There are at least five signs showing that Vietnam has fallen into the middle income trap, a Japanese economics expert who has 20 years of experience in doing research on the Southeast Asian country told Tuoi Tre on Monday, reaffirming what he remarked at a conference last month.
Professor Kenichi Ohno, who teaches at the Tokyo-based National Graduate Institute for Policy Studies (GRIPS), asserted that the remark was based on his extensive experience about Vietnam.
Prof. Ohno compared the middle income trap to high blood pressure, a condition patients cannot tell exactly when they began suffering but they have to start dealing with it right after noticing its symptoms.
Professor Kenichi Ohno |
The trap is an economic development situation where a country that attains a certain income thanks to natural resources and advantages will get stuck at that level and cannot become richer, the Japanese professor told Tuoi Tre shortly after arriving in Hanoi to attend a conference slated for Tuesday, at the invitation of Vietnam’s Central Committee of Economics.
In 2008 Vietnam became a middle income nation with its per capita income reached US$1,000. But the signs of falling into the middle income trap have since become clearer, Prof. Ohno added.
At a seminar jointly held by the GRIPS and the National Economics University in Hanoi on March 26, Prof. Ohno also said Vietnam fell into the trap only a few years after it became a middle income country and the trap is not a risk looming large but a reality in Vietnam, Saigon Times Online reported.
Consequences to follow
In his interview with Tuoi Tre, Prof. Ohno listed out five signs confirming that Vietnam is stuck in the middle income trap.
These include a slowdown in GDP growth, poor labor productivity, ineffective economic transition, low global economic rankings, and finally, a number of growth-related issues such as pollution, corruption, real estate bubbles, and the rich and poor gap.
There will be consequences if Vietnam fails to escape from the middle income trap, the professor warned.

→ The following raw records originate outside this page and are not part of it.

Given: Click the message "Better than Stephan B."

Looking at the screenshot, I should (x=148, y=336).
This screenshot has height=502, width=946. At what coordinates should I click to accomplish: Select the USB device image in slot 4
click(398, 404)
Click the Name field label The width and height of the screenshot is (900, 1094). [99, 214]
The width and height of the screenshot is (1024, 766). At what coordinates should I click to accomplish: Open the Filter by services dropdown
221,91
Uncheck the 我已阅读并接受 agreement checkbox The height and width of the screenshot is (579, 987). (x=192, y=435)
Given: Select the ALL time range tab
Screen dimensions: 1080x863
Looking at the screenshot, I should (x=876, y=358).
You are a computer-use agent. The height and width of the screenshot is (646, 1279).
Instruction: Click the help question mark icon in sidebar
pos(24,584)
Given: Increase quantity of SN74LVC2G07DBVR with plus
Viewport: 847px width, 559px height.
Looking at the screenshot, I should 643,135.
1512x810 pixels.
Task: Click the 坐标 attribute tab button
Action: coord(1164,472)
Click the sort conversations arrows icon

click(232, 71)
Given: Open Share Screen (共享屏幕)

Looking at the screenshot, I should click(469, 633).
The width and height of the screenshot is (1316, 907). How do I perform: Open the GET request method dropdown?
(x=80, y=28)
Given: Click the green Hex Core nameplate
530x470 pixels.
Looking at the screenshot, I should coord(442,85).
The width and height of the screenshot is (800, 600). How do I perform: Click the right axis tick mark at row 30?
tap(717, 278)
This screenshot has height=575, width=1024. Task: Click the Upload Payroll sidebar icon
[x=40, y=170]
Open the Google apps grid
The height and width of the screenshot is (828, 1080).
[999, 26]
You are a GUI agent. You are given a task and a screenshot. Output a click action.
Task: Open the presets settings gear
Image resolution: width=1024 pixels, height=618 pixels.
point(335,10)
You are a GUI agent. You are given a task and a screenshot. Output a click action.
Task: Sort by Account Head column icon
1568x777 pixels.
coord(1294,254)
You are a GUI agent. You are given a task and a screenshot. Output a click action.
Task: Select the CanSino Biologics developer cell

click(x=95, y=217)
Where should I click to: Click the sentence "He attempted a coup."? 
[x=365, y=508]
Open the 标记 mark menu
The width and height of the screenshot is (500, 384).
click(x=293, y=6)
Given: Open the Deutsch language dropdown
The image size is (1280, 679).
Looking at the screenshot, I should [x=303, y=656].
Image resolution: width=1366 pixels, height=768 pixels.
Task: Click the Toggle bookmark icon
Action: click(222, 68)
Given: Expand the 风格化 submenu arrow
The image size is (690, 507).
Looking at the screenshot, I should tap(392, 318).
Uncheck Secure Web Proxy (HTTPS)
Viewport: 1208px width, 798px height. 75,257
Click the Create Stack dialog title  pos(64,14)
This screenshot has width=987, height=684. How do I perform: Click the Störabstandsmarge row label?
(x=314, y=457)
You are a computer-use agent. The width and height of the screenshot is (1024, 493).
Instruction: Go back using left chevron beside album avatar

Vietnam will continue receiving foreign direct investment, but its GDP growth will slow down, he said.
If the country’s per capita income cannot jump higher, elder people will have low income and face difficulty affording better standards of living when the population gets older, the Japanese explained, adding that there will be risks of social instability.
One of the solutions to helping Vietnam get out of the trap, according to Prof. Ohno, is that the nation has to take action instead of merely talking about the trap.
Prof. Ohno suggested that Vietnamese leaders should change their way of thinking and formulating policies.
In dealing with a specific issue, Vietnam usually organizes seminars, carries out research, and composes proposals, but it often does not take much action, he said, insisting this must be changed.